His priority is to reunite the party after a bitterly contested campaign. Mr Yusuf said Ms Forbes and Ms Reagan would serve in his cabinet. But campaigns leave scars. Ms Forbes warned that “more of the same” would be “accepting mediocrity”.Speaking to Mr Yusuf during a debate, she adopted the single nucleotide polymorphismEnemy: “You’re transport minister, trains are never on time, when you were justice minister the police were stretched to the brink, now as health minister we have record waiting times.” News of the decline recently led to the resignation of the party’s chief executive and Ms Sturgeon’s husband, Peter Murrell. The party’s chairman, Michael Russell, declared it all “a mess”.

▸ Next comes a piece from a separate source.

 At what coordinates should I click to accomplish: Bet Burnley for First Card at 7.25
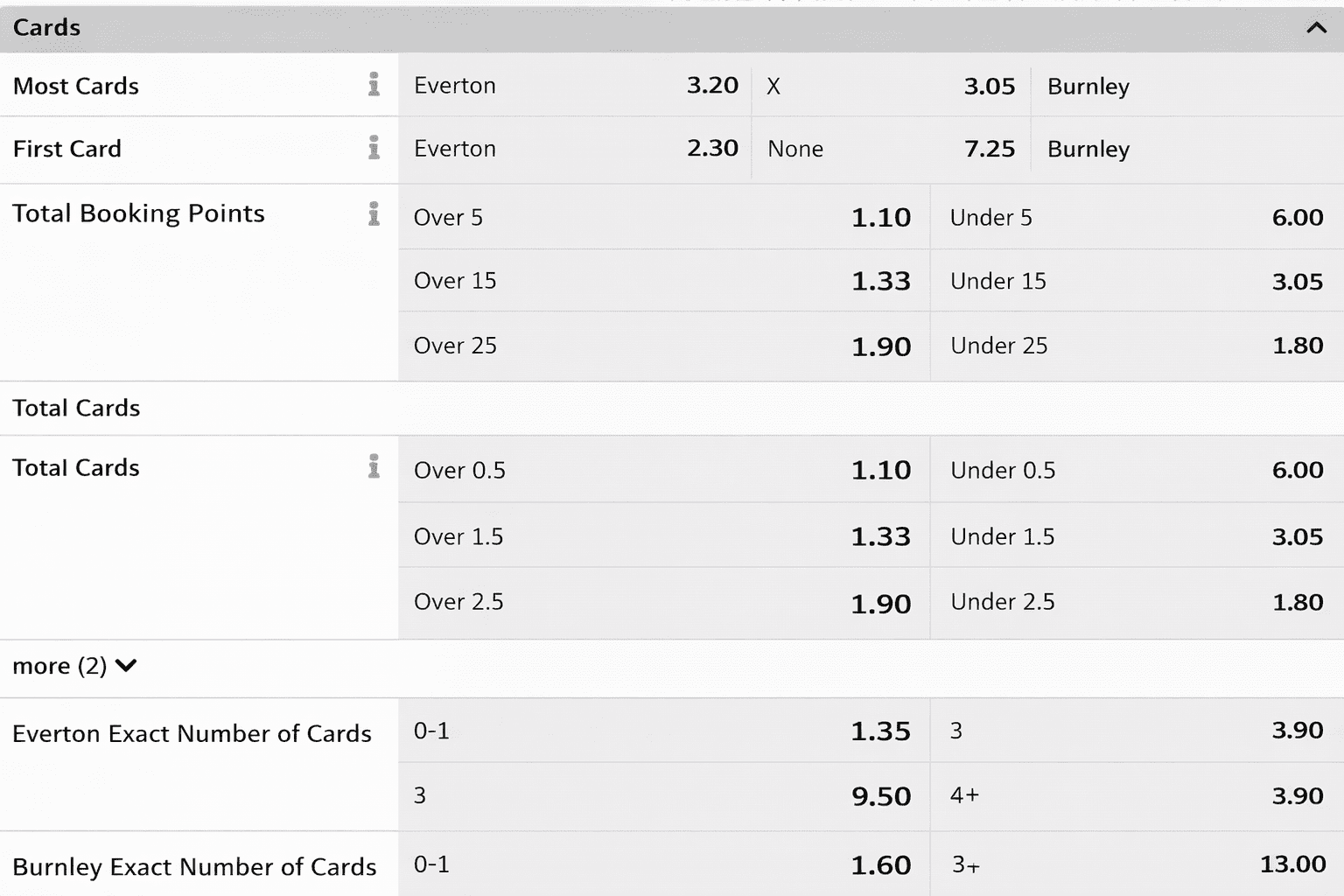click(1186, 149)
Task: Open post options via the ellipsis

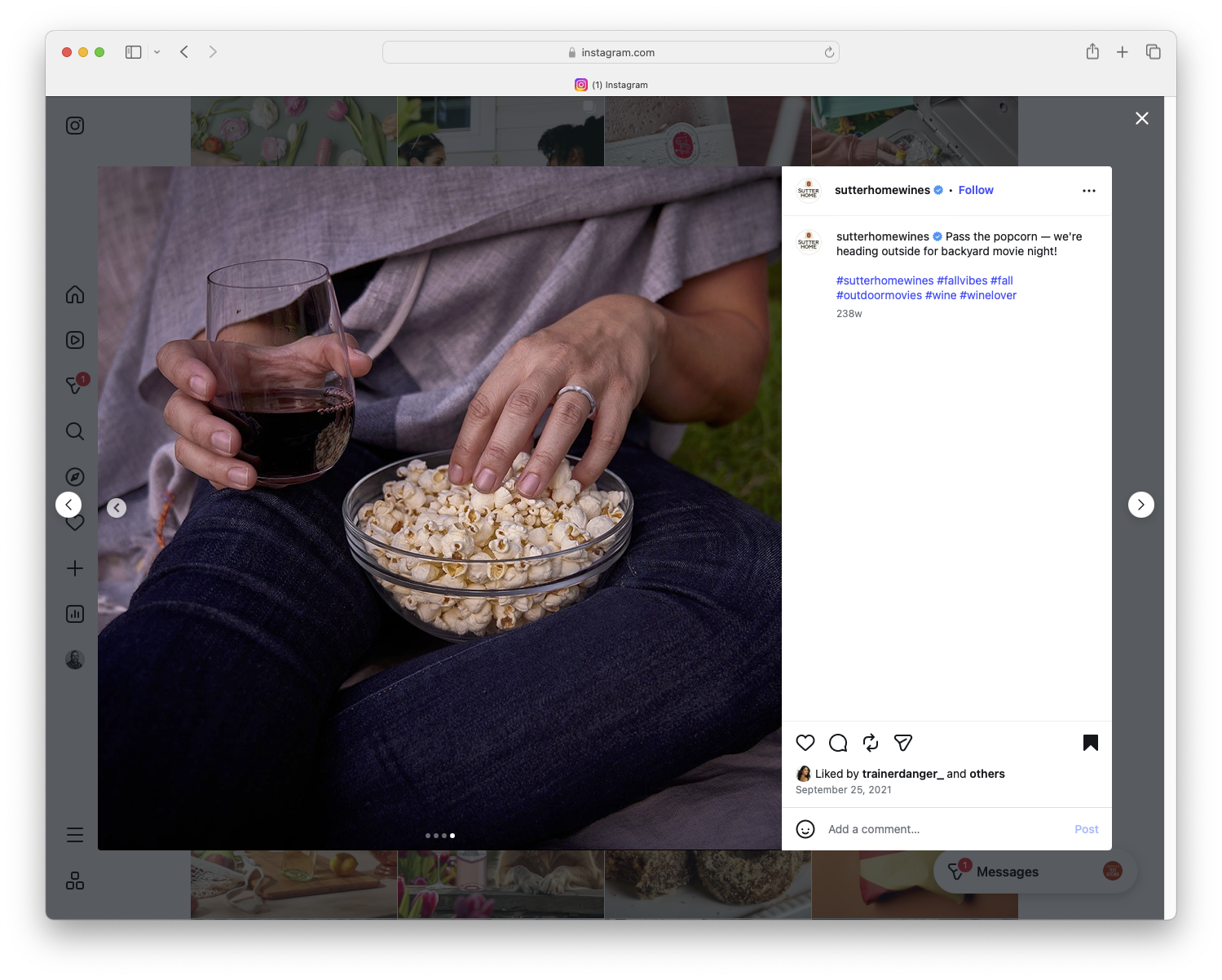Action: pos(1089,190)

The British government hopes that Ms Sturgeon’s departure will restart relations between the two countries after years of constitutional confrontation. During the election campaign, Mr Yusuf conceded that a sustained majority, a prerequisite for Scottish independence, did not exist. In his acceptance speech, he acknowledged Scots’ priorities were health care and the impact of inflation. Mr Yusuf said those “who are not yet as passionate about independence as I am” would be won over by a competent government.

However, Mr Yusuf did not let go of the discussion of separation in his victory speech. “United in our common goal of independence,” he said. “I make a solemn promise to you that I will activate our grassroots, citizen-led movement to ensure that our independence movement is in fifth gear,” he said.

united as single nucleotide polymorphism, in other words, could still come at the cost of stoking the constitutional divide that split Scotland in two. Here Mr Yousaf runs into the same hurdle that was the immediate cause of Ms Sturgeon’s downfall: the absence of a legally required option to achieve independence without permission from the UK government. Even in Ms Sturgeon’s heyday, Westminster could have easily turned down such a request. It would be easier to say no to Mr Yousaf, with his spotty record at home and convincing leadership victories.